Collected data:
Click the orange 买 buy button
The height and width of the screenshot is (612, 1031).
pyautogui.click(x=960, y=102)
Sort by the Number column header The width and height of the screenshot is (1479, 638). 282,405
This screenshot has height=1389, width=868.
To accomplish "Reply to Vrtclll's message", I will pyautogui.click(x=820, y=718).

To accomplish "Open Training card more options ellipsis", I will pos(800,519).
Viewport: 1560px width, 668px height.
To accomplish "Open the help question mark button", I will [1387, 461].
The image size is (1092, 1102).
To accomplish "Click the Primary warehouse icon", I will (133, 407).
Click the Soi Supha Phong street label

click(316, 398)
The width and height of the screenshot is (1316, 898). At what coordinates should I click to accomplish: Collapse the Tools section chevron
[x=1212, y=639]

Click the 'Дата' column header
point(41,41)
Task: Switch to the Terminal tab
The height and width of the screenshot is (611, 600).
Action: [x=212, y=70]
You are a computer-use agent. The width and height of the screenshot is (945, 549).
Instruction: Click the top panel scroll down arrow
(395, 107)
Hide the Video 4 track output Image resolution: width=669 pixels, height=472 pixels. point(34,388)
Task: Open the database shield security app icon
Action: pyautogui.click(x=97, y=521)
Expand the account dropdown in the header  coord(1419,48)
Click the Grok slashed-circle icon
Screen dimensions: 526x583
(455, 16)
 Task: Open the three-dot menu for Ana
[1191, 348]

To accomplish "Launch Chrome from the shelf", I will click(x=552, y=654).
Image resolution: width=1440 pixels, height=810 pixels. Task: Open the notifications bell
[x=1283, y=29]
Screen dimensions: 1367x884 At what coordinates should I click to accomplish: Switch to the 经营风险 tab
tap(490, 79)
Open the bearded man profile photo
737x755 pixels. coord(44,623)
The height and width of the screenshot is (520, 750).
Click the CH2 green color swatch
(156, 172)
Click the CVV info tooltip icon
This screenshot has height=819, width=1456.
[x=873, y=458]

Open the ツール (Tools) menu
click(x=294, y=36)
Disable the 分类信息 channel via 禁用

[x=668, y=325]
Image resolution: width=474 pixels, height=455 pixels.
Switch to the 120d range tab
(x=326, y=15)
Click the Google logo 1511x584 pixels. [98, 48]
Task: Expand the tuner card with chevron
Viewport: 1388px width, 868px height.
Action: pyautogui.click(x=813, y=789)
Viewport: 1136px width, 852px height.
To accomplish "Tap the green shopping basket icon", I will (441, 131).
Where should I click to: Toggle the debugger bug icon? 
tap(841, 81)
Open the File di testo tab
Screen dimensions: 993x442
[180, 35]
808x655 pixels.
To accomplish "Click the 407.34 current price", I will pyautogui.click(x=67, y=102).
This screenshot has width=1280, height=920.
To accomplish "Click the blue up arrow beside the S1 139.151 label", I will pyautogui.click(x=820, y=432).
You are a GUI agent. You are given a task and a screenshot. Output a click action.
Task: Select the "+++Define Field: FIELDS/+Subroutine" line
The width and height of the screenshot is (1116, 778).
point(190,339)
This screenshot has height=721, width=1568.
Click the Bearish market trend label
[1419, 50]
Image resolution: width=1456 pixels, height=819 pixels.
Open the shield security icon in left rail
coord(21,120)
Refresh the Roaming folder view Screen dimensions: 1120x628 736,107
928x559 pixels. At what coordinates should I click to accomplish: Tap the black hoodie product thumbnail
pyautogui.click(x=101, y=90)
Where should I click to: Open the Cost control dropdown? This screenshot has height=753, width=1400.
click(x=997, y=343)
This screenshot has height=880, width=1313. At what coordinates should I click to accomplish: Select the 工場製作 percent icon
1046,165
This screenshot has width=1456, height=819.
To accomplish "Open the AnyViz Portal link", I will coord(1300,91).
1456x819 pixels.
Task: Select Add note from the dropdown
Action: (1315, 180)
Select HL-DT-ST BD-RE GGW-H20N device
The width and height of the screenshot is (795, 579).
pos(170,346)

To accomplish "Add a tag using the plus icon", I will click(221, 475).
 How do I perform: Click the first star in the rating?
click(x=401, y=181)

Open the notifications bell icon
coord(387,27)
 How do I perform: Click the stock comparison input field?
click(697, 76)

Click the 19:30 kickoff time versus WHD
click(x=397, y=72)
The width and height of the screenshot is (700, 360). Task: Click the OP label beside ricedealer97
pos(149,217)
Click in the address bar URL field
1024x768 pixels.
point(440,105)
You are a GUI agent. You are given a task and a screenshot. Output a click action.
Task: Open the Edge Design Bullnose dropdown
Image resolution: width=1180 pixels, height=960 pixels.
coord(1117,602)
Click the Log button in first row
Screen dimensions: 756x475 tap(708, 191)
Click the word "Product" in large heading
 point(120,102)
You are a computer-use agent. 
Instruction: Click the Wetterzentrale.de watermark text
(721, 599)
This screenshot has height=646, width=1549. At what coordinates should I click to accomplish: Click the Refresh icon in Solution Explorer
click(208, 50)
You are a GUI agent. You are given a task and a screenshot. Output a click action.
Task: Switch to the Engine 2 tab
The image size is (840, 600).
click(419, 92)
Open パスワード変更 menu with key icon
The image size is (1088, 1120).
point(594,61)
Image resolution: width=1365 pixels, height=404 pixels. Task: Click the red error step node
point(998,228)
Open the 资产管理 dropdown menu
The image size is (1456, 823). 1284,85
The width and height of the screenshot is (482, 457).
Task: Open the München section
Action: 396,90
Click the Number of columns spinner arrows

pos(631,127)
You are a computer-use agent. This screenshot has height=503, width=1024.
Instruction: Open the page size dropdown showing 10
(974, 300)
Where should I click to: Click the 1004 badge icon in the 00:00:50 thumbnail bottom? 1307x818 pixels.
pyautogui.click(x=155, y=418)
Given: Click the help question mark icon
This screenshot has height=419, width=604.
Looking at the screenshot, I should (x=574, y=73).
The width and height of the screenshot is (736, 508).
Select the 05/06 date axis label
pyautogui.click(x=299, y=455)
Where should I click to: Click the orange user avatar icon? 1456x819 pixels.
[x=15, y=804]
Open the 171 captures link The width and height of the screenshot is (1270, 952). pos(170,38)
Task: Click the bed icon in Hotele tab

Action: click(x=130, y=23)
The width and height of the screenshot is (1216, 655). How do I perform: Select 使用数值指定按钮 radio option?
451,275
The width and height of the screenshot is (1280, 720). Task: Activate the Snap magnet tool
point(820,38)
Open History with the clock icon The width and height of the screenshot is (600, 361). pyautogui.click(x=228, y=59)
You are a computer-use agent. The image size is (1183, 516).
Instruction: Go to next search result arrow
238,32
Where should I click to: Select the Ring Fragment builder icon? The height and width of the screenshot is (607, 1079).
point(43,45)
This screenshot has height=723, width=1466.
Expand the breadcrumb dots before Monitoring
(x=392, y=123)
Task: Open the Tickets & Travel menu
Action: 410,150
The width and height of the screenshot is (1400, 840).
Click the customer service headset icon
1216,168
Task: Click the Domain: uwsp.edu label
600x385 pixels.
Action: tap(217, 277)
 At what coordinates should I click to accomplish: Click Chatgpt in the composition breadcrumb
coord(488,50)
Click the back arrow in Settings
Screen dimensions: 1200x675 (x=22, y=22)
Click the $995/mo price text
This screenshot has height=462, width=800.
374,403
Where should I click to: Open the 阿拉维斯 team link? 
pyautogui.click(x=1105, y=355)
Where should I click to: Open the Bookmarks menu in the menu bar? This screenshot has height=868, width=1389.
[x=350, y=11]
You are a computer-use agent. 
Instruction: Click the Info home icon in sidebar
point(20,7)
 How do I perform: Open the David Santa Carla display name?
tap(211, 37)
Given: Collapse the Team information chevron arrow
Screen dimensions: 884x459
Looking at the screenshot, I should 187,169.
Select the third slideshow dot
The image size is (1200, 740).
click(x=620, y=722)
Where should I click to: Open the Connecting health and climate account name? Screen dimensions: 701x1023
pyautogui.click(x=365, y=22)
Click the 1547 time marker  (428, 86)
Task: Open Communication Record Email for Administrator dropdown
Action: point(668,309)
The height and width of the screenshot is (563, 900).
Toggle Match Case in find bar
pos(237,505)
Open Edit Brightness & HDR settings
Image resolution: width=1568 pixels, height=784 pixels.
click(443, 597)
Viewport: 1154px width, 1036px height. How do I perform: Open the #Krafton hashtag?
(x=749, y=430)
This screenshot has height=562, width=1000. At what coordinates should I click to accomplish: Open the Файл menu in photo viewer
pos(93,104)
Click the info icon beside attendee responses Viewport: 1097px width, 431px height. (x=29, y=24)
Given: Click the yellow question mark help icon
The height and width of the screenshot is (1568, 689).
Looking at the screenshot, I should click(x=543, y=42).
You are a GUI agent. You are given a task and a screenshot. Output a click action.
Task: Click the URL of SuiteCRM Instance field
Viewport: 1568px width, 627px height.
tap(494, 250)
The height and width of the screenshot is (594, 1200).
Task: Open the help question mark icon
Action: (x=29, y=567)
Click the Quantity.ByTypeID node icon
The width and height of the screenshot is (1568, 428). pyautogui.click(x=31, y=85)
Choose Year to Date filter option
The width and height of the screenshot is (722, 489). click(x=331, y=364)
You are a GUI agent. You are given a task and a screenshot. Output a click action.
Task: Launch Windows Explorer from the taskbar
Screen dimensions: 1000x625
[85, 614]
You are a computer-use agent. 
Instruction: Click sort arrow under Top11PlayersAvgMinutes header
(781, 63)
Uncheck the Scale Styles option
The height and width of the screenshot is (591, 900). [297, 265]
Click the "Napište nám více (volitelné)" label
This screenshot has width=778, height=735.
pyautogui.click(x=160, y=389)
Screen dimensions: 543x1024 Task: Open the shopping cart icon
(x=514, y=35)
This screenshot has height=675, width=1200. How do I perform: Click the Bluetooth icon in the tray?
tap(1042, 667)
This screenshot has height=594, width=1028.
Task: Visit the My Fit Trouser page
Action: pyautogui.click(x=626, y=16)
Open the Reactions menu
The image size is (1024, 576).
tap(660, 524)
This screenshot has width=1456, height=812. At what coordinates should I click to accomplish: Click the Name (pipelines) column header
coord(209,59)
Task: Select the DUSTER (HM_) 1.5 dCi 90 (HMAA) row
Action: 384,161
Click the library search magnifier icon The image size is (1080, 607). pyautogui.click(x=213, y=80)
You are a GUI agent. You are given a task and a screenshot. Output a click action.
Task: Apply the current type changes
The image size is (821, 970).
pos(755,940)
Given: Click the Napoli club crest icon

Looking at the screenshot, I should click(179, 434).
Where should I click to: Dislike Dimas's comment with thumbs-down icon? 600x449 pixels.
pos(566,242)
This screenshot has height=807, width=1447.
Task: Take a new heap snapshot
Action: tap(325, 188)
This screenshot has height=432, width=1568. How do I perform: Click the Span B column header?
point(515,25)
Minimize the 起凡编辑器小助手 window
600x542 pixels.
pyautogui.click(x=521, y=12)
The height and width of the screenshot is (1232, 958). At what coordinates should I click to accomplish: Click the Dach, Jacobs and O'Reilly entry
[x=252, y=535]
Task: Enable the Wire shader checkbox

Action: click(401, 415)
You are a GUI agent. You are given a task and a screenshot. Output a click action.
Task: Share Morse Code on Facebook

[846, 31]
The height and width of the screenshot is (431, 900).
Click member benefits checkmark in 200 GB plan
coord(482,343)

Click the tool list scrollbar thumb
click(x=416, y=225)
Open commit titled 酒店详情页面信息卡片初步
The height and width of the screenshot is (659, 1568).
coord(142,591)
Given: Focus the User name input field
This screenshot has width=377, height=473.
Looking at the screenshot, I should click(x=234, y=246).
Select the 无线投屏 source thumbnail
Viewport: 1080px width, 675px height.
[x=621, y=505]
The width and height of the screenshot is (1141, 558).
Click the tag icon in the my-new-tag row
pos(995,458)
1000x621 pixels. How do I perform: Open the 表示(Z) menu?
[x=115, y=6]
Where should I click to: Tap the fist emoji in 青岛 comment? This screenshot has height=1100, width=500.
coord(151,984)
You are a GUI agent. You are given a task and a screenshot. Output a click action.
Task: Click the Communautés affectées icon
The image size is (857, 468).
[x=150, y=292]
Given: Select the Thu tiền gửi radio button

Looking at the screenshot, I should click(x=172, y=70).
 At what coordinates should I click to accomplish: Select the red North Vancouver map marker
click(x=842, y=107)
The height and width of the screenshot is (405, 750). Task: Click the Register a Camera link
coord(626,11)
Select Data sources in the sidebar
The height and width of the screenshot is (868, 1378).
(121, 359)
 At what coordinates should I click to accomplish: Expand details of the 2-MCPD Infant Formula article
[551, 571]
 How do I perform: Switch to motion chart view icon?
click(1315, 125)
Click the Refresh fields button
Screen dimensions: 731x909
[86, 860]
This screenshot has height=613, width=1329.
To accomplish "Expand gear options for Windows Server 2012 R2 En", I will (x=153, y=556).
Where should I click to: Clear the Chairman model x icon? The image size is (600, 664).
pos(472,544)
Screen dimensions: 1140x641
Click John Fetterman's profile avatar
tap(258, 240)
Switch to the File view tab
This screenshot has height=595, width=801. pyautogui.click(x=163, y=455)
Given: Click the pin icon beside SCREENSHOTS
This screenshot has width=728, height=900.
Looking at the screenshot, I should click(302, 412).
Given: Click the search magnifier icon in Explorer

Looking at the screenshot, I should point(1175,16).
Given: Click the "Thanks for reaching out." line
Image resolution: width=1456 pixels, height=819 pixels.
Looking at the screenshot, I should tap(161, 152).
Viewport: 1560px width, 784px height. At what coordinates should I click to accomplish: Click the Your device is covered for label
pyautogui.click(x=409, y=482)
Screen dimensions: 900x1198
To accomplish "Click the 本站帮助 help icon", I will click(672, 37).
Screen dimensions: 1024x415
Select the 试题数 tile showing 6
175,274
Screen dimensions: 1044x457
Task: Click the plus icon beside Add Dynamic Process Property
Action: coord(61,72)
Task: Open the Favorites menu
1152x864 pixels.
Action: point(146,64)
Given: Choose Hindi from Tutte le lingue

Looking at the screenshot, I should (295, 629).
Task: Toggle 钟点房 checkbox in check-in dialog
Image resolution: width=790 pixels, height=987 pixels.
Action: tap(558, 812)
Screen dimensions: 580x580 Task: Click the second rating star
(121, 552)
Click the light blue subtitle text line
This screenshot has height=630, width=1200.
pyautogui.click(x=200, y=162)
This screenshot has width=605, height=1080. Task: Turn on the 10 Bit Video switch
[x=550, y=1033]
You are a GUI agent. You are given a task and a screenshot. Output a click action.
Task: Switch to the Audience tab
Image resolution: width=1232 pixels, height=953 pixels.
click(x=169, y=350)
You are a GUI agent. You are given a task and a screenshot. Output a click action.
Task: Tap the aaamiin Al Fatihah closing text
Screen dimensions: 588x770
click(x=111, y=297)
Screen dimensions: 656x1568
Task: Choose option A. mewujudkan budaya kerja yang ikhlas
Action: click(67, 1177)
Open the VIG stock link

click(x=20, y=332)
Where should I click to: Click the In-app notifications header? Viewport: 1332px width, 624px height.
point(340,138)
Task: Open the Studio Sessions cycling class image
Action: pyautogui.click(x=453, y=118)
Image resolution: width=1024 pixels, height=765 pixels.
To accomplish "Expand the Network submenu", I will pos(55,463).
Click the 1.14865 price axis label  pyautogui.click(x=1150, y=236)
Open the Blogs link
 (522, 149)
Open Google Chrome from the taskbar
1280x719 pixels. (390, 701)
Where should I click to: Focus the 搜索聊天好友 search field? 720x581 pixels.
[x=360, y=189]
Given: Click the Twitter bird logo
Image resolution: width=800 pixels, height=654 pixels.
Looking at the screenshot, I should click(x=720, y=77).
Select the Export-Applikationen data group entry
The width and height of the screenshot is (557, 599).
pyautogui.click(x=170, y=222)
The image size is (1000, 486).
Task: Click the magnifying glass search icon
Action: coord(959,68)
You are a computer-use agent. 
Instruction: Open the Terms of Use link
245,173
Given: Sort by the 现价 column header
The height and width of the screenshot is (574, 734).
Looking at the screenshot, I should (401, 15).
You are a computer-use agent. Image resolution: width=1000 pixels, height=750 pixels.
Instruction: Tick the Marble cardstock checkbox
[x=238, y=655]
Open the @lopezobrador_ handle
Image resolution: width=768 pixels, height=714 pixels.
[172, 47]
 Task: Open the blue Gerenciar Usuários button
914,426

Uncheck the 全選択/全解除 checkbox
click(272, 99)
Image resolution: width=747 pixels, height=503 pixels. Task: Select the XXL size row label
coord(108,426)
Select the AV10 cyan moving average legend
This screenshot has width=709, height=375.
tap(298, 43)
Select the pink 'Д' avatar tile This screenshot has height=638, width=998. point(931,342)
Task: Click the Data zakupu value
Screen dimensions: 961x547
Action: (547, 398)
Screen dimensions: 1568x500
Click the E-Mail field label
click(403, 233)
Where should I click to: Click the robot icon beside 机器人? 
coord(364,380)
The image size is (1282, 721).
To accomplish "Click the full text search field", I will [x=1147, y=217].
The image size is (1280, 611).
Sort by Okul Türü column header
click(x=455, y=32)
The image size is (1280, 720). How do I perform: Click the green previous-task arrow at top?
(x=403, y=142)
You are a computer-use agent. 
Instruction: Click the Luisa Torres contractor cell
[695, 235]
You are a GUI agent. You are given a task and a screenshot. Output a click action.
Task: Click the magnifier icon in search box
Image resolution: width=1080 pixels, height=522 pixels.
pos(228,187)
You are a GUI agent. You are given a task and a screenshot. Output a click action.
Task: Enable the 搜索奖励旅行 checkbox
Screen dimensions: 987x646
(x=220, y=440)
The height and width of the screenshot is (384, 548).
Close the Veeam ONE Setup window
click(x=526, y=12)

> _GOAL OF THE EXERCISE_
Count the lines of the records that contain the word "logo". Give only the count.

> _OUTPUT BELOW_
2